The Legal Principle of “Lex prospicit non respicit” and Vatika Township Private Limited Case:
The principle of law “lex prospicit non respicit,” which means “law looks forward not backward,” plays a crucial role in the interpretation of taxation provisions, particularly in deciding whether amendments or inclusions should be applied retrospectively or prospectively. This principle underscores the general legal notion that laws are presumed to be prospective in their operation unless there is explicit language or intention in the statute to make them retrospective.
The Five-judge bench of the Apex court addressed the issue of retrospectivity and prospectivity of taxation provisions in the case of Commissioner of Income Tax (Central-I), New Delhi vs. Vatika Township Private Limited ((2015) 1 SCC1). The court established that any amendment or inclusion of a new provision in the context of income tax, to the extent it is against the assessee, cannot be applied retrospectively. This decision solidified the principle that taxation laws are generally construed to operate prospectively, ensuring fairness and predictability for taxpayers.
It’s noteworthy to highlight that the three-judge bench decision in the case of Checkmate Services Pvt Ltd (supra) did not take into account this established legal proposition. The Vatika Township Private Limited ruling, being a judgment by a larger bench, holds significant precedential value. The inconsistency between these decisions adds to the complexity surrounding the interpretation of taxation provisions and whether they should be applied retrospectively or prospectively.

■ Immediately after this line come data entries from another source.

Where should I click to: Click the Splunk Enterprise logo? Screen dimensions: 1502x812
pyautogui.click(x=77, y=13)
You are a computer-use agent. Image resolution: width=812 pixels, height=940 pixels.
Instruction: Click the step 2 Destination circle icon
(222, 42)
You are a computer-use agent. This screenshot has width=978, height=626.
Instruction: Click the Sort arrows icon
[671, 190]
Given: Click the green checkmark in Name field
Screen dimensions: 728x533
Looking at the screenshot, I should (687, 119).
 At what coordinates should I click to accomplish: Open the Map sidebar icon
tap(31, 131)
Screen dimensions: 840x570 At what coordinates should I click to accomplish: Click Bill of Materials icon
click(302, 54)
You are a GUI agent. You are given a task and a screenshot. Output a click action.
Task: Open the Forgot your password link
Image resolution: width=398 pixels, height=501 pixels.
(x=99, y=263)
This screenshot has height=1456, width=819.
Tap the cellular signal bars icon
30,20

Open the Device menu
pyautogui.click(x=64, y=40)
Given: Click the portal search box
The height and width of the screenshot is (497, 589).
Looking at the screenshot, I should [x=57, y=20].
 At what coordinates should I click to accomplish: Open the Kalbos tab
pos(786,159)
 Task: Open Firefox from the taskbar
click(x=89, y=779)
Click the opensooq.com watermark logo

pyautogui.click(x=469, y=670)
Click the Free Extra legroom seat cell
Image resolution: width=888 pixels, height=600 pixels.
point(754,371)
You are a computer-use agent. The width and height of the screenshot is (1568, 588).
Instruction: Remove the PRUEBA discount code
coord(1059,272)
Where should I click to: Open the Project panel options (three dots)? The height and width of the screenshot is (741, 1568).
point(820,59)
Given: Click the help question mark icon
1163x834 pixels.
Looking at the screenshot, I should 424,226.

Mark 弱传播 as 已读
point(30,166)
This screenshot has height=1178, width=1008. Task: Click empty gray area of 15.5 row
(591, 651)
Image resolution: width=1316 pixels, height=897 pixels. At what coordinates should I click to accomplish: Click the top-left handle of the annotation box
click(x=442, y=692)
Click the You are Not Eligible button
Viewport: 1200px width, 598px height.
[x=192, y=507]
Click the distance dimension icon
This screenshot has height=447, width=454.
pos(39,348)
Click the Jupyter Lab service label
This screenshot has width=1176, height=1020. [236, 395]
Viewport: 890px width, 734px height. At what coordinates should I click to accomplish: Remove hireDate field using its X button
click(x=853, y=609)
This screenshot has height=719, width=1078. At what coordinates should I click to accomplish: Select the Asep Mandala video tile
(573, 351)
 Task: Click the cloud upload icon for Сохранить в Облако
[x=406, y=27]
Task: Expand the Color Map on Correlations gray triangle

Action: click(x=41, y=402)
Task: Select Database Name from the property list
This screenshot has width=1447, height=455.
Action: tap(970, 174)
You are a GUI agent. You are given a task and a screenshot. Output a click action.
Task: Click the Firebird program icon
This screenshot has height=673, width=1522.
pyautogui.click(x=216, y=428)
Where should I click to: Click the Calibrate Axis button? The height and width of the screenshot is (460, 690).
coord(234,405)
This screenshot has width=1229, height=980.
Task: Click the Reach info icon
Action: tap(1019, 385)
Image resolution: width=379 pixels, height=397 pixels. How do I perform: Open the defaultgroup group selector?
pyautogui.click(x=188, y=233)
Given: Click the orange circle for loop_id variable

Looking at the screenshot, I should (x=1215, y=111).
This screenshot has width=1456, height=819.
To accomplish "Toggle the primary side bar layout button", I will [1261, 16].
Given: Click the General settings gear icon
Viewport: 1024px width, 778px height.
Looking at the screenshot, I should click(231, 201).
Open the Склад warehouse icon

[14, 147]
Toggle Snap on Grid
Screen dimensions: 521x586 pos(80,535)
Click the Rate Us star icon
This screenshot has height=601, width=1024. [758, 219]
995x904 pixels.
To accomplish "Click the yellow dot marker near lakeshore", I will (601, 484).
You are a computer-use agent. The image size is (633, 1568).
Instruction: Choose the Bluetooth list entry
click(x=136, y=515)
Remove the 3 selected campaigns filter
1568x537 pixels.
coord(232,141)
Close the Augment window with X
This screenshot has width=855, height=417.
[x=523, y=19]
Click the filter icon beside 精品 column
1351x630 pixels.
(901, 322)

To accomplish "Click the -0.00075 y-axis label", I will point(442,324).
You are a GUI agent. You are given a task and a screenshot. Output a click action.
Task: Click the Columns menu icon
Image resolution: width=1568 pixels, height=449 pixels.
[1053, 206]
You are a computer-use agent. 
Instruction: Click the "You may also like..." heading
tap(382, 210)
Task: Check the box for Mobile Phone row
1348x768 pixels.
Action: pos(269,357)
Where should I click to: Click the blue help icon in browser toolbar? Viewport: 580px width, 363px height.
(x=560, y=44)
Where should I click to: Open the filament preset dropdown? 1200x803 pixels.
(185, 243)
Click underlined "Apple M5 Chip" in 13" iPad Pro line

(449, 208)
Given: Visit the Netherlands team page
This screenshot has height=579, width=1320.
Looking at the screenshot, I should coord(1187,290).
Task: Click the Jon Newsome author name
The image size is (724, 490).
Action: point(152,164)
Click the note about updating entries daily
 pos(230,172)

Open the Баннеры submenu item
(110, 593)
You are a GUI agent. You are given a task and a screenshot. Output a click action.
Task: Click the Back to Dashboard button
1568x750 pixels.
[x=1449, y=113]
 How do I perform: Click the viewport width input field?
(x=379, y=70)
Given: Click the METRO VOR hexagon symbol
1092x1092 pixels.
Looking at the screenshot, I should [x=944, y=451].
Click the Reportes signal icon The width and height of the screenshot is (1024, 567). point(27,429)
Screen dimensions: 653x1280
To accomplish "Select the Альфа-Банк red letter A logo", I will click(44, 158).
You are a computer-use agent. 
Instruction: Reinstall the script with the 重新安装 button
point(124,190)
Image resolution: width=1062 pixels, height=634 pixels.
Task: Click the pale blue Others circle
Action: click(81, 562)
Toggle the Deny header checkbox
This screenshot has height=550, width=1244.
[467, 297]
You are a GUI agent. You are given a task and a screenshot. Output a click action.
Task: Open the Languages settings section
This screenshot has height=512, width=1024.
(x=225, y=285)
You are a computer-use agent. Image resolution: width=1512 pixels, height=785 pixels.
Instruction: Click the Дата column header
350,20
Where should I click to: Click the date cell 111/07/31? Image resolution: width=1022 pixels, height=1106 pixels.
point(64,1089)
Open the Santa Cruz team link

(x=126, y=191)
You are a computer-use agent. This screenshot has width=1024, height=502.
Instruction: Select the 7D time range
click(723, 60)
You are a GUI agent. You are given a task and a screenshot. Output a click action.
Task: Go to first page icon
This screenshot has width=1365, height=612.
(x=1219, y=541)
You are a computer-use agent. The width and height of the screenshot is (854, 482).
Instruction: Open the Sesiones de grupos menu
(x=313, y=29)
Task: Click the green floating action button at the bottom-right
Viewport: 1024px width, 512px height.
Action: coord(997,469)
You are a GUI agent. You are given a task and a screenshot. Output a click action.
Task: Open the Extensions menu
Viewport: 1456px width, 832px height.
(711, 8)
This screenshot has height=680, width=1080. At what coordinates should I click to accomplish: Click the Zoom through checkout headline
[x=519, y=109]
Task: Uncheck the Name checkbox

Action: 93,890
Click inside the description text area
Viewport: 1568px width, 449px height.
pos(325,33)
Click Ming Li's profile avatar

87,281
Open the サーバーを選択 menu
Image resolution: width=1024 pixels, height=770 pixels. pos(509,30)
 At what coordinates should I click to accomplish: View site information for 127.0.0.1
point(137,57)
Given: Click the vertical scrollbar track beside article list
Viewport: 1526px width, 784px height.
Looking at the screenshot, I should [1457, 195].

Conclusion and Ongoing Debate:
The controversy over the retrospective or prospective applicability of Explanation 2 to Section 36(1)(va) remains unresolved. As the legal community grapples with these conflicting decisions, it underscores the need for clarity and uniformity in interpreting taxation provisions. Future legal developments and judgments are anticipated to provide further guidance on the nuanced interplay between taxation laws, retrospectivity, and prospectivity.